### Challenge
Present the rows as a Markdown table with the columns Position and Line, beginning at the line containing "Screen dimensions: 1000x968" and continuing through the line containing "pyautogui.click(x=792, y=471)". Leave out blank lines.

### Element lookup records

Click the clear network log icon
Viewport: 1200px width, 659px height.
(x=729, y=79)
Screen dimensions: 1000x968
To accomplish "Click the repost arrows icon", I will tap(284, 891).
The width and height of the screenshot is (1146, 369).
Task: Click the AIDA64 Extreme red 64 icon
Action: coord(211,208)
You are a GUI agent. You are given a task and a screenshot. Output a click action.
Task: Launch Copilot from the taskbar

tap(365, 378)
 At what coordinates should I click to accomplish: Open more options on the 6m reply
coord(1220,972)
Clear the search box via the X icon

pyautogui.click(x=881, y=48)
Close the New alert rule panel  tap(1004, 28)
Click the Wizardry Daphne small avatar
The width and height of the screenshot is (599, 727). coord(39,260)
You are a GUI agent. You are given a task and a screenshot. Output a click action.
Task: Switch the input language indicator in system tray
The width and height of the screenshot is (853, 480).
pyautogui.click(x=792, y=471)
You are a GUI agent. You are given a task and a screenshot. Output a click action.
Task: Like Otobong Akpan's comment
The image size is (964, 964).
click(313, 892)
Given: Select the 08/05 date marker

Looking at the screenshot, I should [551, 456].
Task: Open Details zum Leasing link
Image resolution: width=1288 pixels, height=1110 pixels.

### The output
| Position | Line |
|---|---|
| 1 | Screen dimensions: 1000x968 |
| 2 | To accomplish "Click the repost arrows icon", I will tap(284, 891). |
| 3 | The width and height of the screenshot is (1146, 369). |
| 4 | Task: Click the AIDA64 Extreme red 64 icon |
| 5 | Action: coord(211,208) |
| 6 | You are a GUI agent. You are given a task and a screenshot. Output a click action. |
| 7 | Task: Launch Copilot from the taskbar |
| 8 | tap(365, 378) |
| 9 |  At what coordinates should I click to accomplish: Open more options on the 6m reply |
| 10 | coord(1220,972) |
| 11 | Clear the search box via the X icon |
| 12 | pyautogui.click(x=881, y=48) |
| 13 | Close the New alert rule panel  tap(1004, 28) |
| 14 | Click the Wizardry Daphne small avatar |
| 15 | The width and height of the screenshot is (599, 727). coord(39,260) |
| 16 | You are a GUI agent. You are given a task and a screenshot. Output a click action. |
| 17 | Task: Switch the input language indicator in system tray |
| 18 | The width and height of the screenshot is (853, 480). |
| 19 | pyautogui.click(x=792, y=471) |